Transformative learning or Transformative pedagogy "encourages students to critically examine their assumptions, grapple with social issues, and engage in social action" ( p. 219). Five suggestions for preparing the online environment for transformative pedagogy are: "(a) create a safe and inviting environment; (b) encourage students to think about their experiences, beliefs, and biases; (c) use teaching strategies that promote student engagement and participation; (d) pose real-world problems that address societal inequalities; and (e) help students implement action-oriented solutions" (p. 220). There are four fundamental characteristics that may assist with the success of online instruction: (1) the learner should be actively engaged throughout the course; (2) group participation can assist with meeting course objectives; (3) frequent student-student and student-teacher interaction can alleviate the feelings of isolation; and (4) the course content should relate to the real world to enhance meaning for participants. However, a student's attitude towards using technology and computers is led by the teacher's ability to impact a student's values and beliefs.

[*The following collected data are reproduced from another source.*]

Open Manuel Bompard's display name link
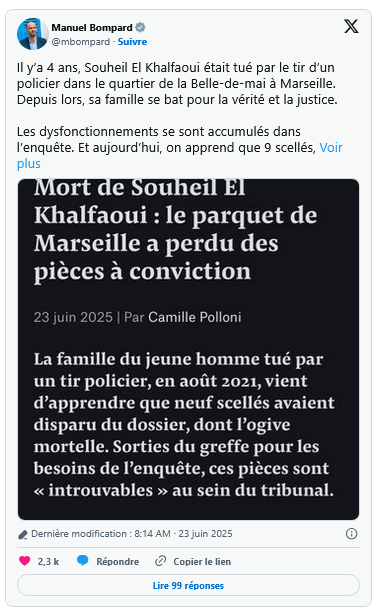This screenshot has height=612, width=384. (x=92, y=28)
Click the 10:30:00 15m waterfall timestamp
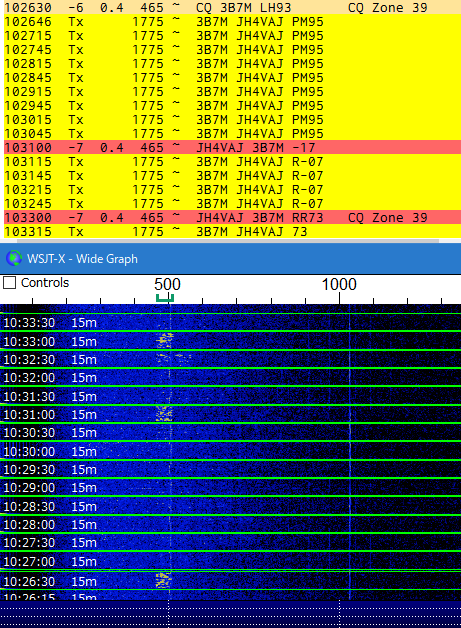Image resolution: width=461 pixels, height=628 pixels. click(x=50, y=451)
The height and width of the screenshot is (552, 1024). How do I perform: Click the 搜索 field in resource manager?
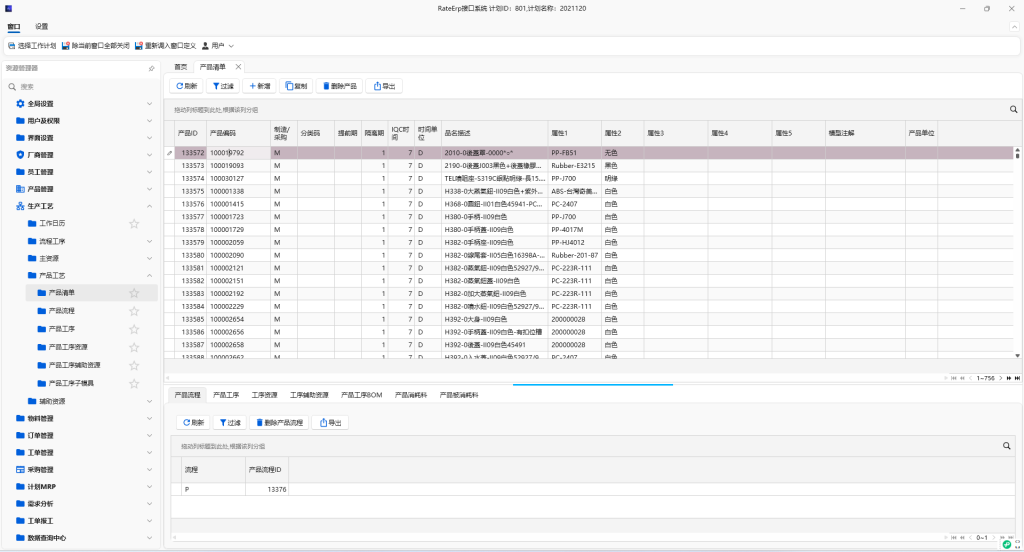click(x=80, y=86)
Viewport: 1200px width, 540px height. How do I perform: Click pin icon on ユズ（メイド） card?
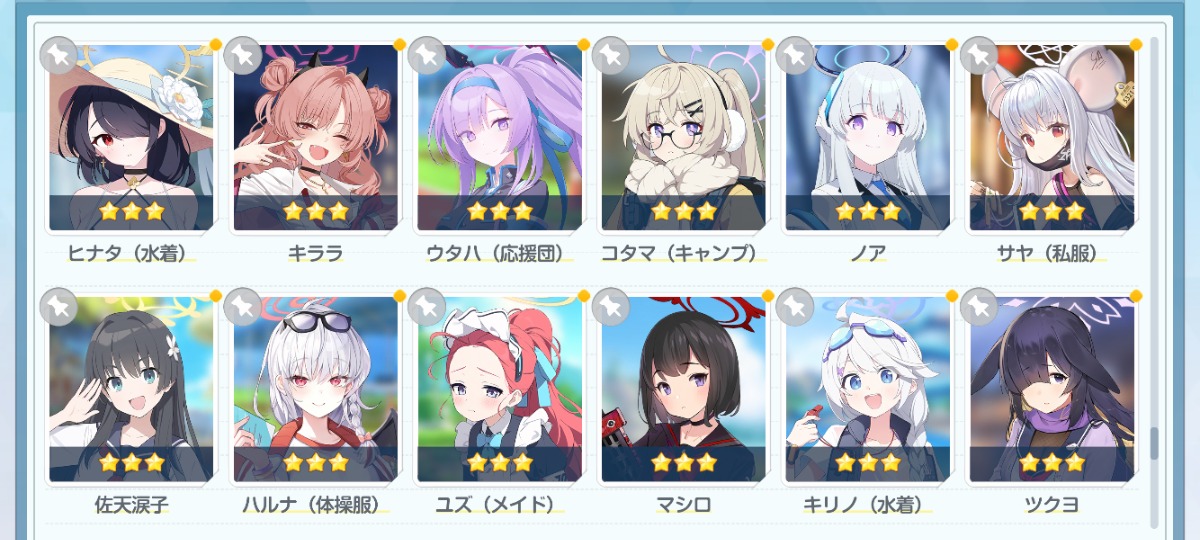426,307
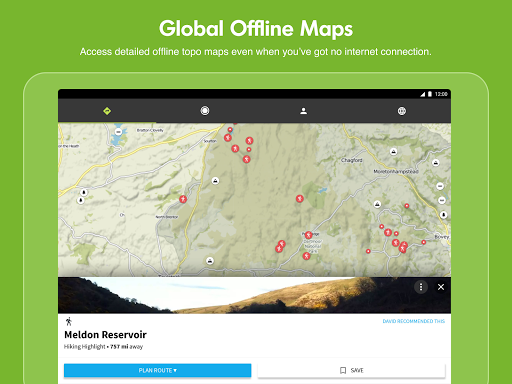512x384 pixels.
Task: Tap the red hiking marker at Princetown
Action: tap(309, 235)
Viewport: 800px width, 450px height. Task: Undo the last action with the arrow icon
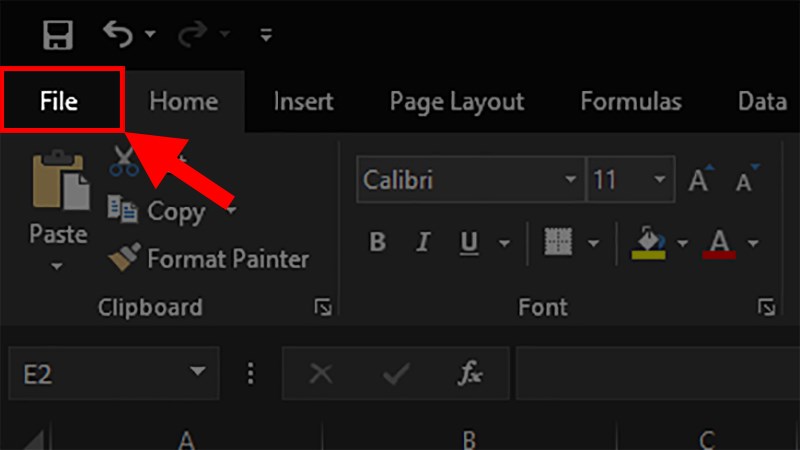click(118, 34)
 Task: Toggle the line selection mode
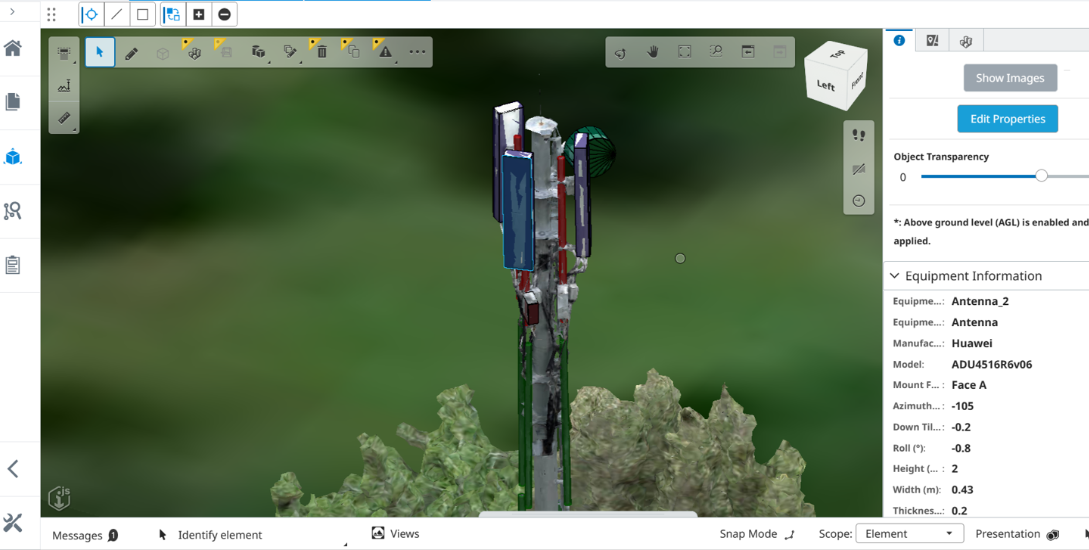(x=117, y=15)
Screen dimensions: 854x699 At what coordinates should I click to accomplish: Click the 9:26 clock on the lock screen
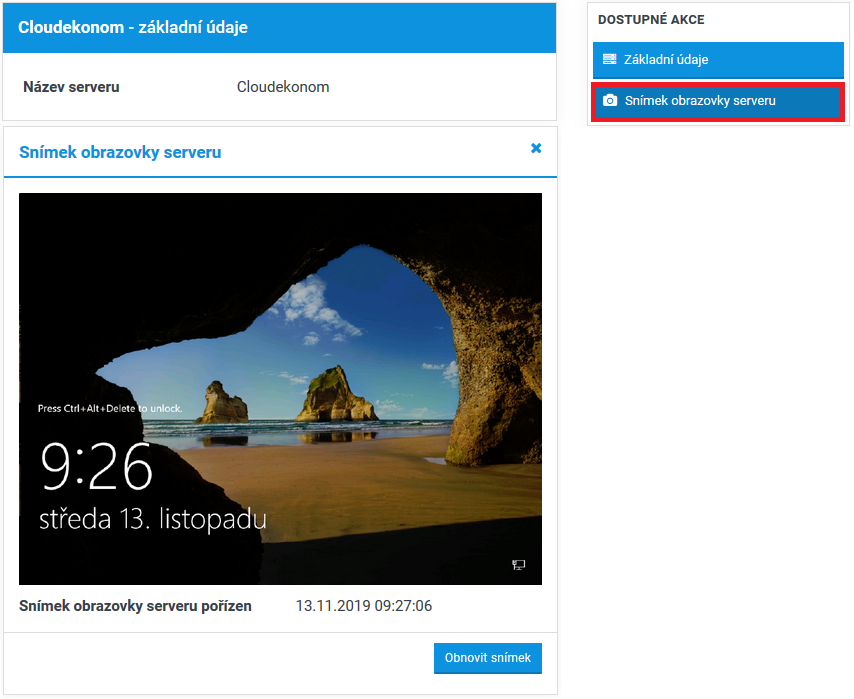tap(96, 467)
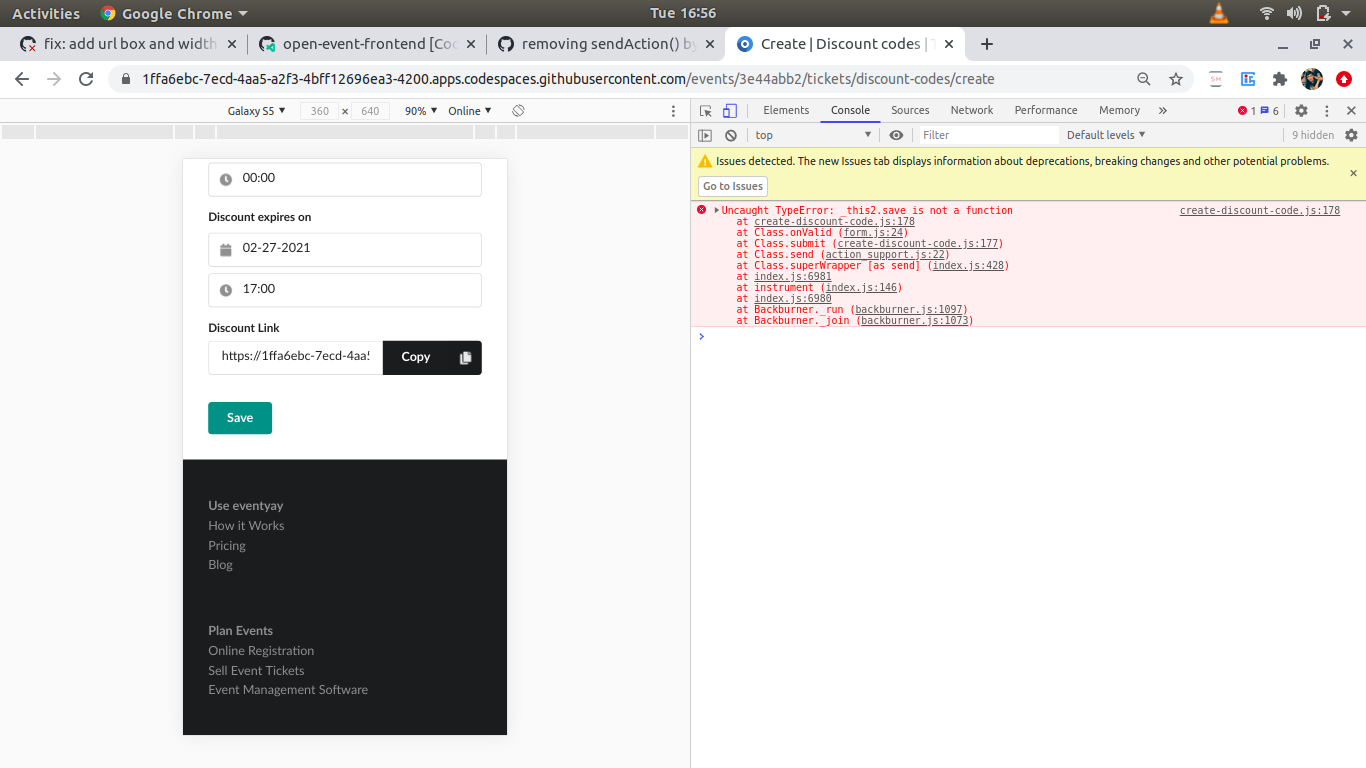Expand the Uncaught TypeError stack trace
This screenshot has width=1366, height=768.
714,210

Participation and interaction between participants and instructors involves significant and continuous preparation. Online educators are often members of a larger team consisting of instructional and graphic designers and information technology specialists; being open to becoming a member of the team will assist in a smooth transition to online teaching. There is a lack of support and training provided for teachers, hence instructors require training and support first before they can combine technology, content, and pedagogy to design courses. Expectations of learners to be self-motivated, able to manage their time effectively, contribute to course discussions and have a willingness to teach others is not unlike what is expected in a traditional classroom. The instructor's role is to encourage learners to evaluate and analyze information, then connect the information to course content which may assist in learner success. With the potential for learners to feel disconnected from peers within the course, the instructor will need to work to create spaces and encounters which promote socialization. Andersson and Reimers found that actively involving students in creating learning modules enhanced their learning and retention of the material. A few recommendations are to create a "student lounge" as an informal space for socialization not related to coursework. Also, incorporating team projects can help alleviate feelings of isolation. Video and audio components enhance connection and communication with peers, as this supports learners to expand on their responses and engage in discussions. Online instructors should be cognizant of where participants are physically located; when members of the course span two or more time zones, the timing of the course can become problematic. Initial preparation of an online course is often more time-consuming than preparation for the classroom. The material must be prepared and posted, in its entirety, prior to the course start. In addition to preparation, faculty experienced in online instruction spend about 30% more time on courses conducted online. The mentoring of novice online educators from those with experience can assist with the transition from classroom to the virtual environment.

== Online credentials ==

Online credentials for learning are digital credentials that are offered in place of traditional paper credentials for a skill or educational achievement. Directly linked to the accelerated development of internet communication technologies, the development of digital badges, electronic passports and massive open online courses (MOOCs) have a very direct bearing on our understanding of learning, recognition and levels as they pose a direct challenge to the status quo. Andersson and Reimers found that students were very aware of the qualifiactions/credentials of their instructors and tended to engage more with instructors with relevant credentials It is useful to distinguish between three forms of online credentials: Test-based credentials, online badges, and online certificates.